- Texte source
══════════════════════════════

Georgiana : Ça a été un des moments les plus violents de ma vie. Au début de l’annonce du confinement, je ne réalise pas encore que ça va être la cata pour moi. J’ai pensé que comme j’avais pris un peu de retard, tout s’étant arrêté, j’allais pouvoir avancer sur mon projet. On avait commencé les travaux, on attendait le prêt, la banque nous a dit de ne pas nous inquiéter et puis on avait son accord de principe… Comme ça s’éternisait, l’accord de principe commençait à s’émousser, on a compris que ça allait devenir compliqué. Alexandre Mazzia et quelques autres ont appelé les banques pour les rassurer sur le sérieux et la viabilité du projet, sur mon sérieux professionnel mais ça n’a pas marché et ça a été la descente aux enfers.
Le G.P. : Avez plus compté sur les femmes dans votre parcours ou finalement homme-femme pour vous, peu importe ?
Georgiana : Je me fais le porte-voix de toutes les femmes qui n’ont pas de tribune mais en réalité, j’ai grandi dans une famille où on ne faisait pas de distingo dans le genre ‘t’es un garçon, tu ne dois pas pleurer’, ‘ t’es une fille tu dois te taire’… J’ai toujours gardé ça en moi, je ne me levais pas le matin en me disant ‘Oh là là je suis une femme ça va être compliqué’, ‘Oh là là mais en plus je suis noire, ça va être compliqué’… On a beau être en plein milieu du XXIe siècle, je constate que ce sont pourtant des sujets encore très ancrés dans l’esprit des gens. Finalement, je crois que ce serait une erreur de ne pas assumer ce que je suis : une femme noire, dans un milieu où les femmes sont rares, en tout cas des femmes mises en lumière.

══════════════════════════════

- Exercice court A
Recopiez à l'identique les entrées, de la ligne qui contient « 1114x618 pixels. At » jusqu'à la fin des entrées incluse, en omettant les images.

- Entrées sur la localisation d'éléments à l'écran
══════════════════════════════

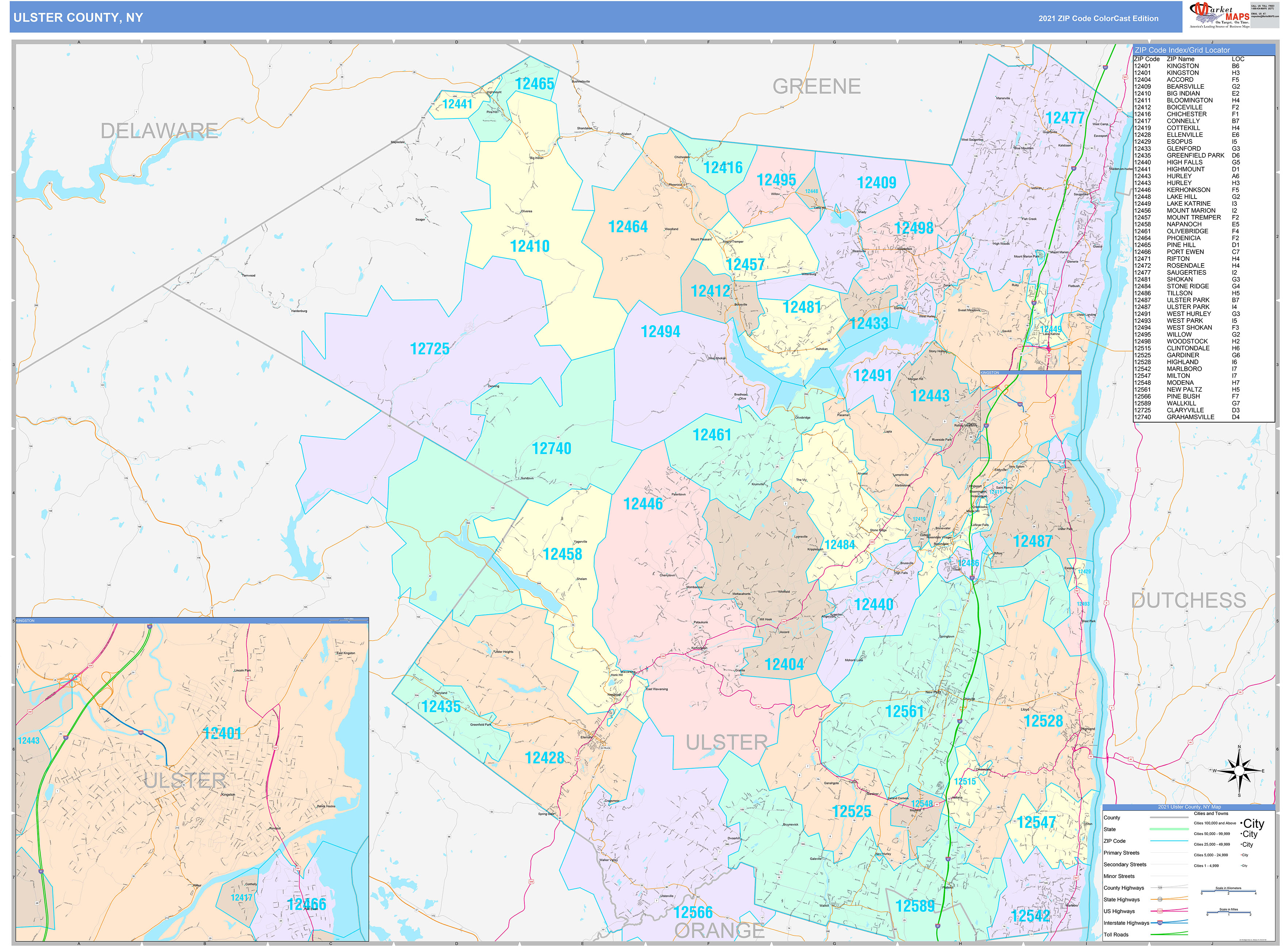This screenshot has width=1288, height=949.
Task: Click the State Highways circle marker in legend
Action: pyautogui.click(x=1160, y=900)
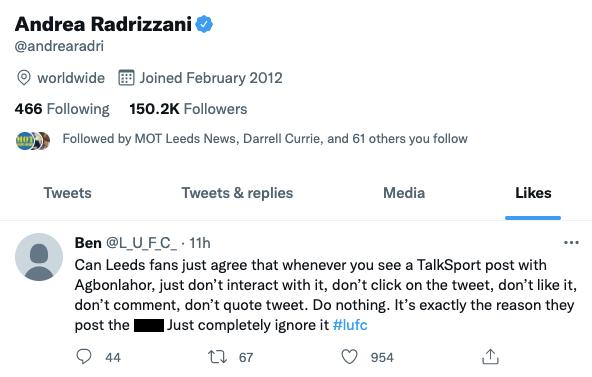This screenshot has height=377, width=592.
Task: Click the calendar icon next to Joined February 2012
Action: tap(126, 78)
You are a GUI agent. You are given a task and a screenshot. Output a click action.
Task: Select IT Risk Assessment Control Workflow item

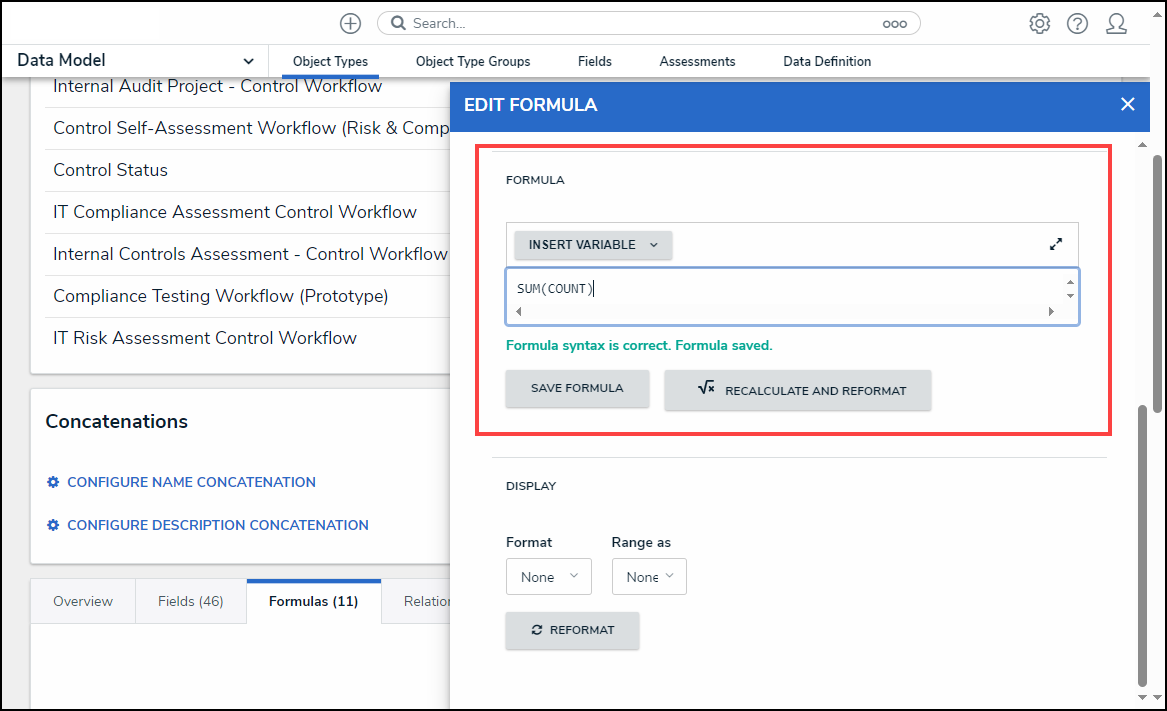(205, 338)
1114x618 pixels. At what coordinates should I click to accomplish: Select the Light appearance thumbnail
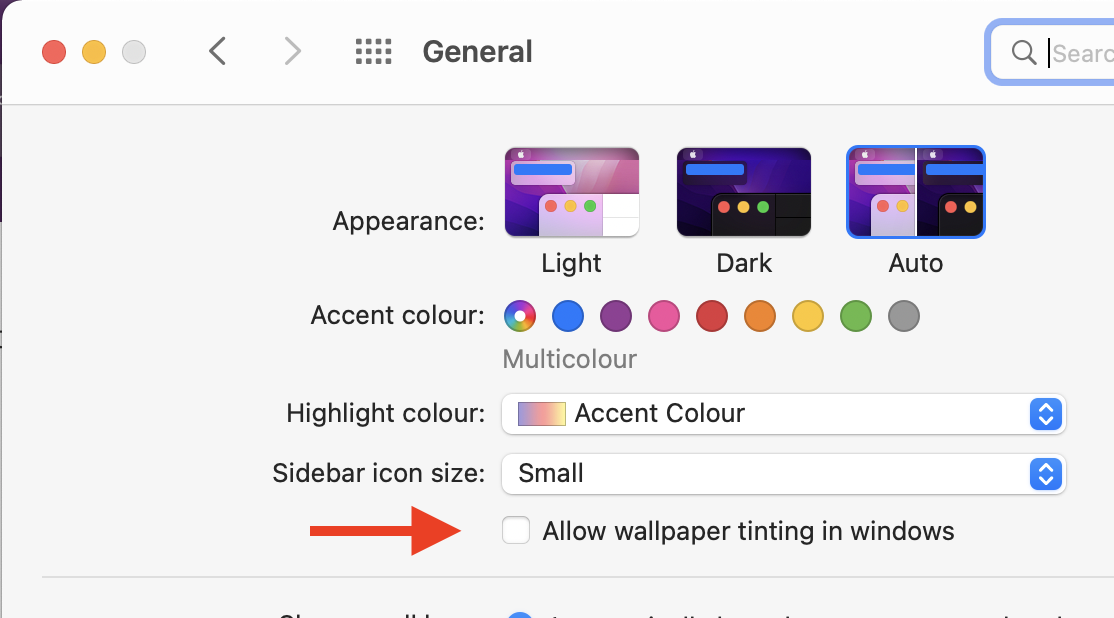[572, 192]
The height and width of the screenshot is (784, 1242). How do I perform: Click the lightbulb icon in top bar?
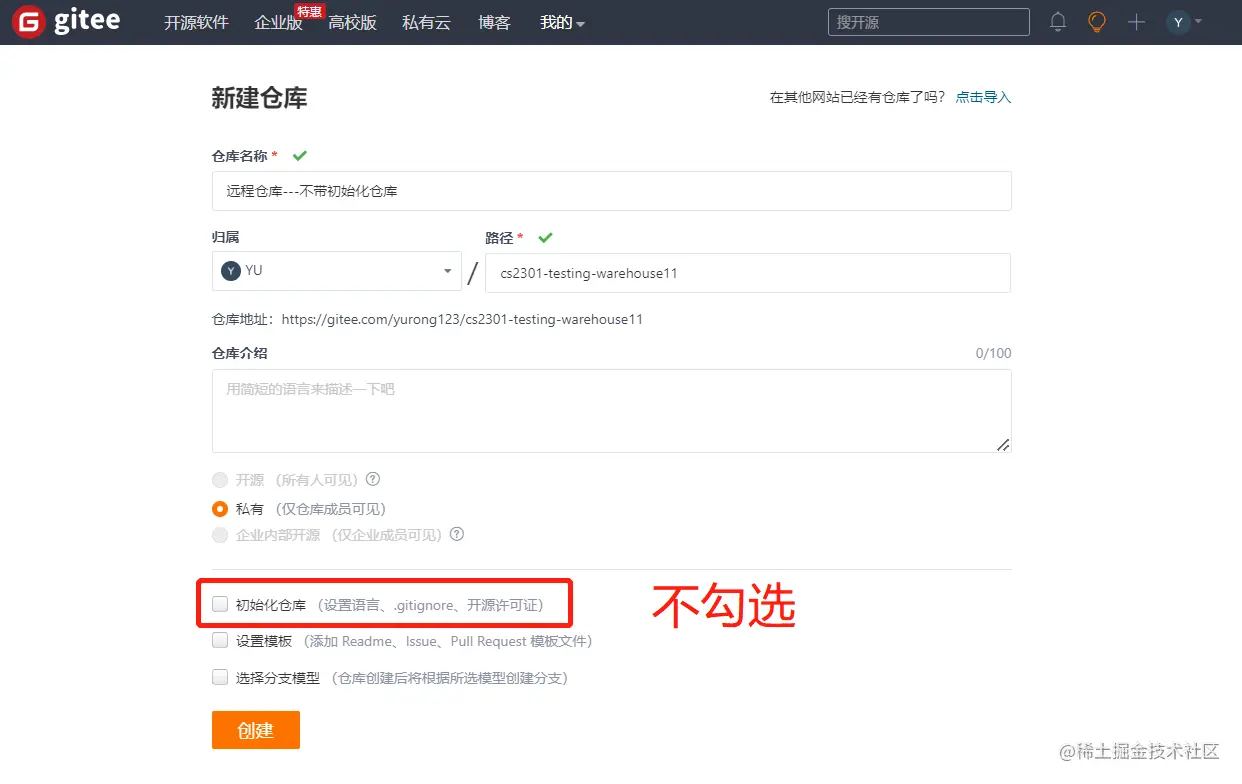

══════════════════════════════

- Exercice court B
Réécrivez le passage de l'entretien qui va de « Georgiana : Ça » jusqu'à « peu importe ? » inclus, en remplaçant « la cata » par « la catastrophe ».

- Réponse attendue A
1114x618 pixels. At what coordinates should I click to accomplish: Select the Light appearance thumbnail
[572, 192]
The height and width of the screenshot is (784, 1242). How do I perform: Click the lightbulb icon in top bar?

- Réponse attendue B
Georgiana : Ça a été un des moments les plus violents de ma vie. Au début de l’annonce du confinement, je ne réalise pas encore que ça va être la catastrophe pour moi. J’ai pensé que comme j’avais pris un peu de retard, tout s’étant arrêté, j’allais pouvoir avancer sur mon projet. On avait commencé les travaux, on attendait le prêt, la banque nous a dit de ne pas nous inquiéter et puis on avait son accord de principe… Comme ça s’éternisait, l’accord de principe commençait à s’émousser, on a compris que ça allait devenir compliqué. Alexandre Mazzia et quelques autres ont appelé les banques pour les rassurer sur le sérieux et la viabilité du projet, sur mon sérieux professionnel mais ça n’a pas marché et ça a été la descente aux enfers.
Le G.P. : Avez plus compté sur les femmes dans votre parcours ou finalement homme-femme pour vous, peu importe ?